Howes described the species as follows:
Expanse — in ♂︎, 20 mm. ; in ♀︎, 22 mm. Forewings pale orange, marked with brown and light ochre. Basal area brown, extending to about 1⁄6, where it is edged with a dark line, then a pale-ochreous thin line, which is followed by pale orange to 1⁄3. A dark-brown area from about 1⁄3 to 2⁄3, edged on both sides with a pale-ochre line. This brown area is bent out towards termen at centre of wing, and slightly constricted below. Subterminal line appears as dark shading on costa, and very faintly below. An oblique shaded patch below apex. With the exception of these markings, from 2⁄3 to termen is pale orange. There is a terminal series of small dark dots. Cilia purplish-brown, darker at base. Hind-wings uniform orange, with slight dark dots along termen. Cilia purplish-brown. In the ♀︎ the markings are the same as in the ♂︎ hut the moth is paler. Considerable variation in depth of colouring and extent of the dark markings showed in the specimens taken.
This species is endemic to New Zealand. This species is found in Otago and Southland.
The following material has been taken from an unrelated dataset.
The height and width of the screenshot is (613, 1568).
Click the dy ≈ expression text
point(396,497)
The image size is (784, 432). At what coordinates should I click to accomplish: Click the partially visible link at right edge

Along with the type locality, this species has also been collected in locations such as at the Cinnabar Gold Company claim, Greenstone Valley, and Gorge Hill in Mossburn.
Biology and life cycle
The adults of this species is on the wing in November.
Host plants and habitat
The species is an alpine moth and has been collected amongst tussock in swampy habitat. A. cinnabari has been reared in captivity on Hypochaeris radicata.
The draining and destruction of the swampland habitat this species relies on has led to a decrease in the population of this species in Southland.